**Try it**
Reproduce the passage on stochastic population harvesting equations word for word, with every formula and label intact.

**Reading text**
= = = = =
In the biological population system, it is affected by a variety of external factors, which they are likely to change the population's amount. In order to control the development of biological population reasonably, it is necessary to select appropriate control variables and establish reasonable performance indicators to study the optimal control of stochastic population systems. In the paper, a nonlinear population system equation (the harvesting equation) is discussed. The typical harvesting system can be described in the form:

$\left\{ \begin{array}{l} \frac{\partial p(r, t)}{\partial r}+\frac{\partial p(r, t)}{\partial t} = -\lambda(r, t, P(t))p(r, t)-u(r, t)p(r, t), \\ p(r, 0) = p_{0}, \\ p(0, t) = \int_0^A\beta(r, t, P(t))p(r, t)dr, \\ P(t) = \int_0^Ap(r, t)dt. \end{array} \right.$

where $(r, t)\in Q$ , $t\in(0, T)$ , $r\in(0, A)$ , $0 < A < \infty$ . Since the system with the external factors, we are going to introduce the stochastic harvesting equations with Fractional Brownian Motion (FBM) as follows:

$\begin{align} \left\{ \begin{array}{l} \frac{\partial p(r, t)}{\partial r}+\frac{\partial p(r, t)}{\partial t}\\ = -\lambda_{1}(r, t, P(t))p(r, t)-u_{1}(r, t)p(r, t) +f_{1}(r, t, P(t))+g_{1}(r, t, P(t))\frac{d B_{H}}{d t}, \\ p(r, 0) = p_{0}, p(0, t) = \int_0^A\beta_{1}(r, t, P(t))p(r, t)dr, \\ P(t) = \int_0^Ap(r, t)dt. \end{array} \right. \end{align}$

(1.1)
= = = = =
**Data records**

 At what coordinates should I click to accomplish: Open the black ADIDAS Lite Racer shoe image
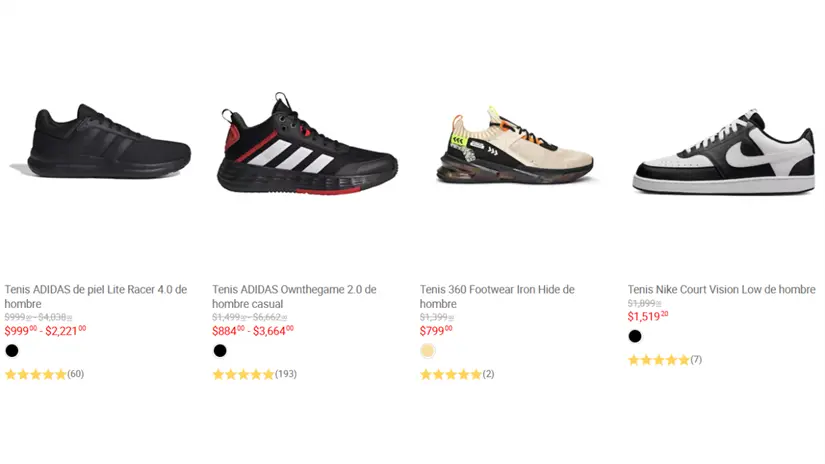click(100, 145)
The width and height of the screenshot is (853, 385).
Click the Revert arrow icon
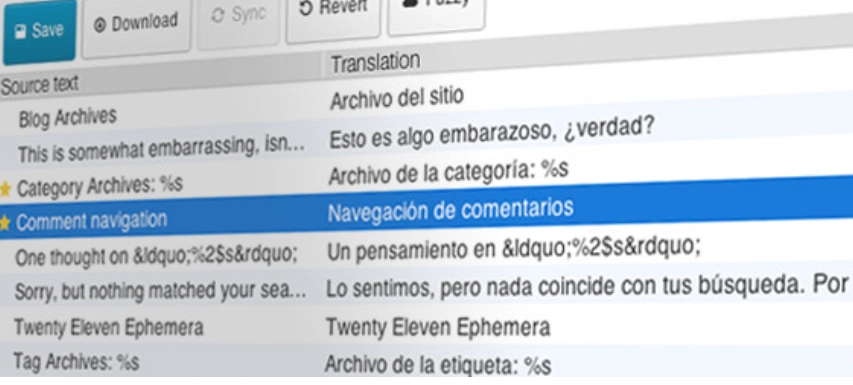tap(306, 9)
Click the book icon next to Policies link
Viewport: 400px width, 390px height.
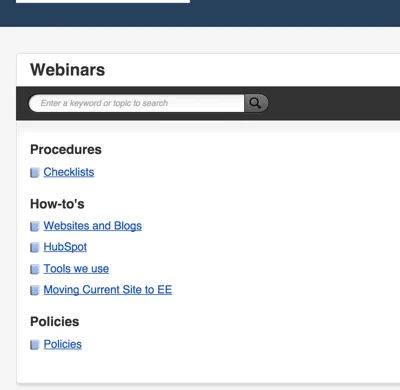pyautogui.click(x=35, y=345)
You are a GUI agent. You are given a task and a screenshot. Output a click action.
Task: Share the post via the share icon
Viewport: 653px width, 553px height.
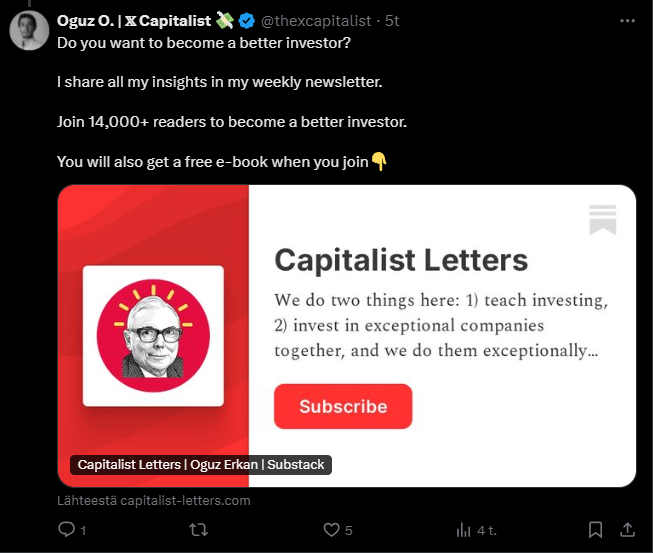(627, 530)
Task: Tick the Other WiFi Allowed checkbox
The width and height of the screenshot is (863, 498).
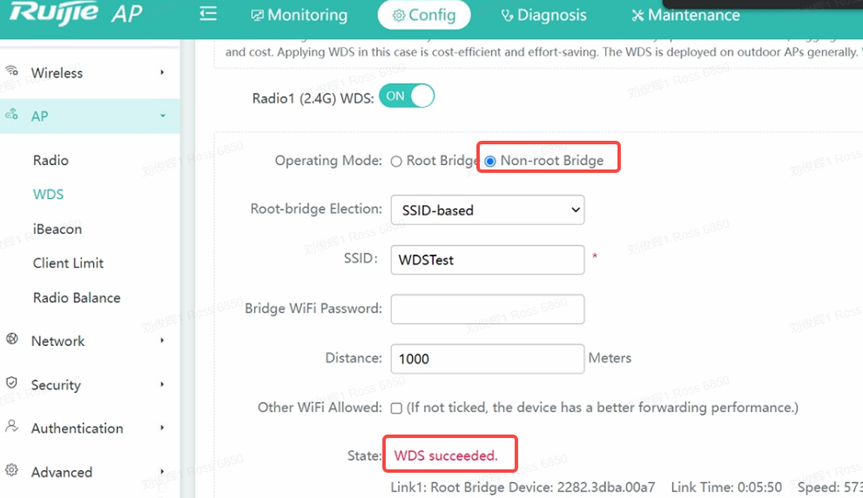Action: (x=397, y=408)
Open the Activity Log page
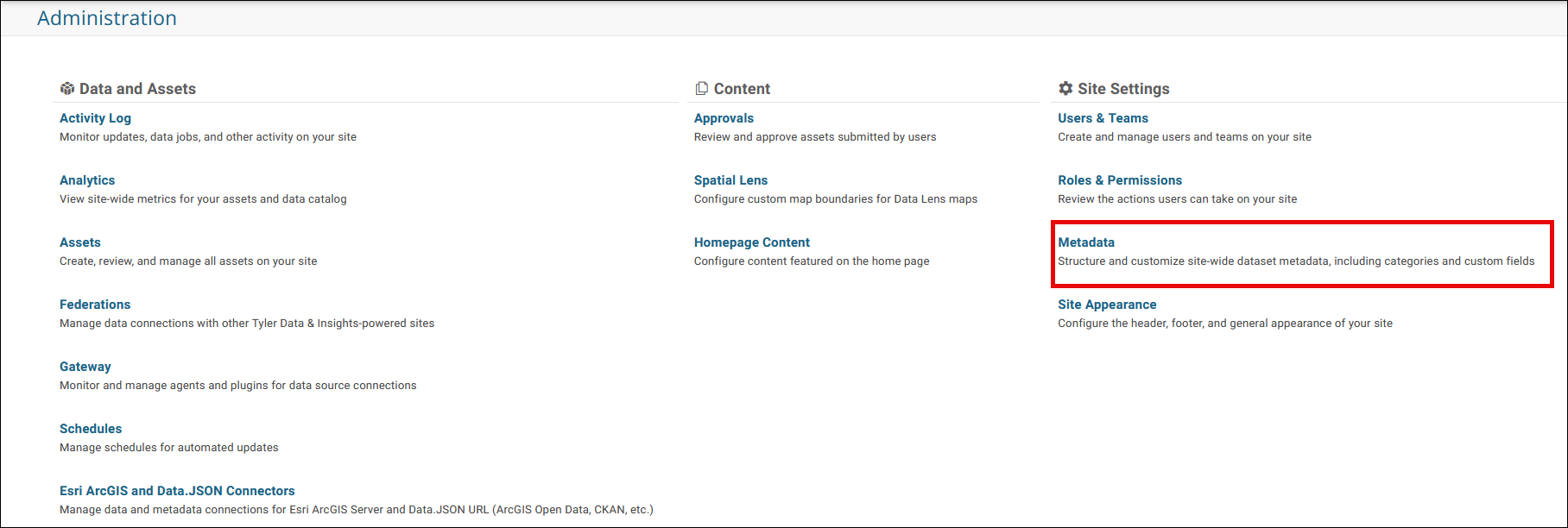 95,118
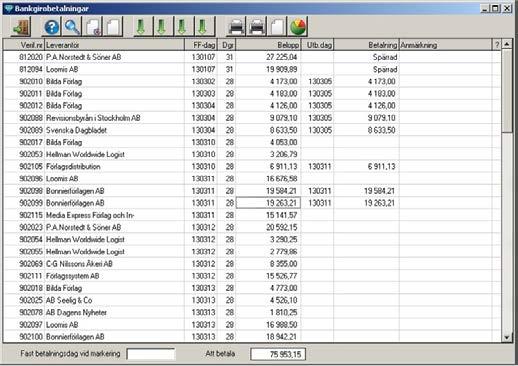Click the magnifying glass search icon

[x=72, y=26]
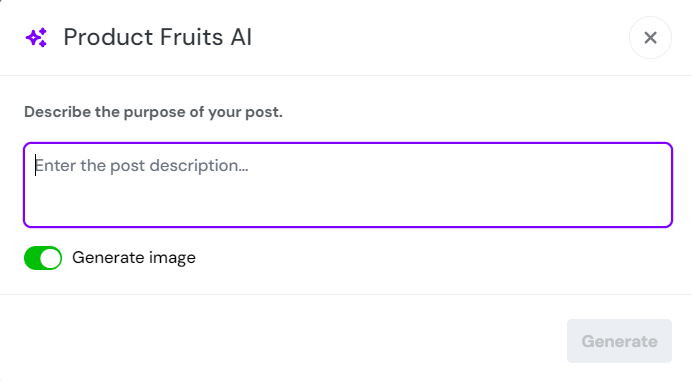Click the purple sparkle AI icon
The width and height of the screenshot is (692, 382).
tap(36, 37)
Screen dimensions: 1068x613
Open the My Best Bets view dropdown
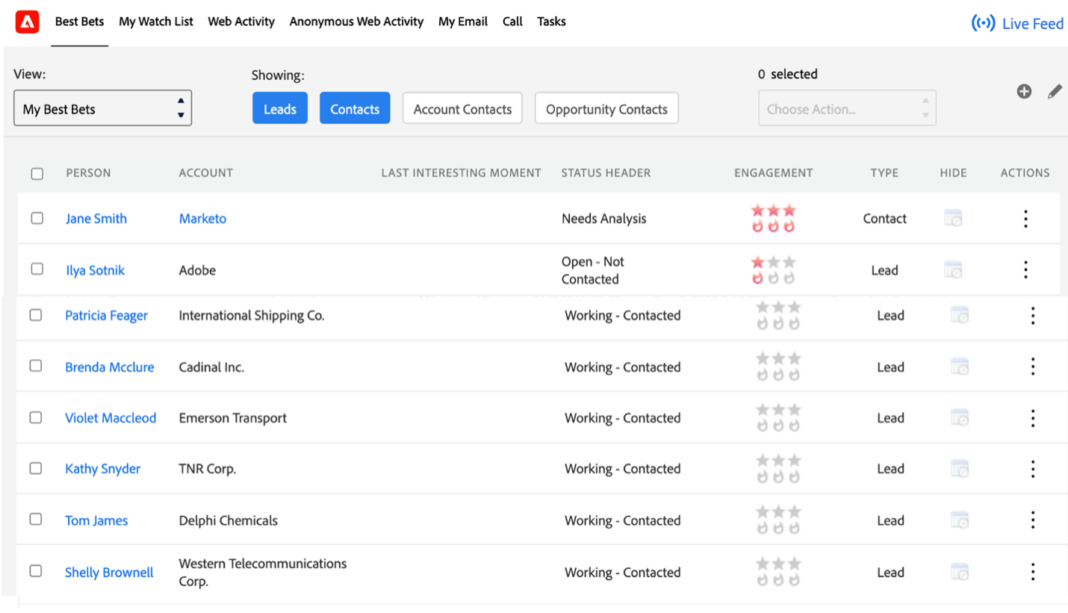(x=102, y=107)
= = = = =
**Response area**
In the biological population system, it is affected by a variety of external factors, which they are likely to change the population's amount. In order to control the development of biological population reasonably, it is necessary to select appropriate control variables and establish reasonable performance indicators to study the optimal control of stochastic population systems. In the paper, a nonlinear population system equation (the harvesting equation) is discussed. The typical harvesting system can be described in the form:

$\left\{ \begin{array}{l} \frac{\partial p(r, t)}{\partial r}+\frac{\partial p(r, t)}{\partial t} = -\lambda(r, t, P(t))p(r, t)-u(r, t)p(r, t), \\ p(r, 0) = p_{0}, \\ p(0, t) = \int_0^A\beta(r, t, P(t))p(r, t)dr, \\ P(t) = \int_0^Ap(r, t)dt. \end{array} \right.$

where $(r, t)\in Q$ , $t\in(0, T)$ , $r\in(0, A)$ , $0 < A < \infty$ . Since the system with the external factors, we are going to introduce the stochastic harvesting equations with Fractional Brownian Motion (FBM) as follows:

$\begin{align} \left\{ \begin{array}{l} \frac{\partial p(r, t)}{\partial r}+\frac{\partial p(r, t)}{\partial t}\\ = -\lambda_{1}(r, t, P(t))p(r, t)-u_{1}(r, t)p(r, t) +f_{1}(r, t, P(t))+g_{1}(r, t, P(t))\frac{d B_{H}}{d t}, \\ p(r, 0) = p_{0}, p(0, t) = \int_0^A\beta_{1}(r, t, P(t))p(r, t)dr, \\ P(t) = \int_0^Ap(r, t)dt. \end{array} \right. \end{align}$

(1.1)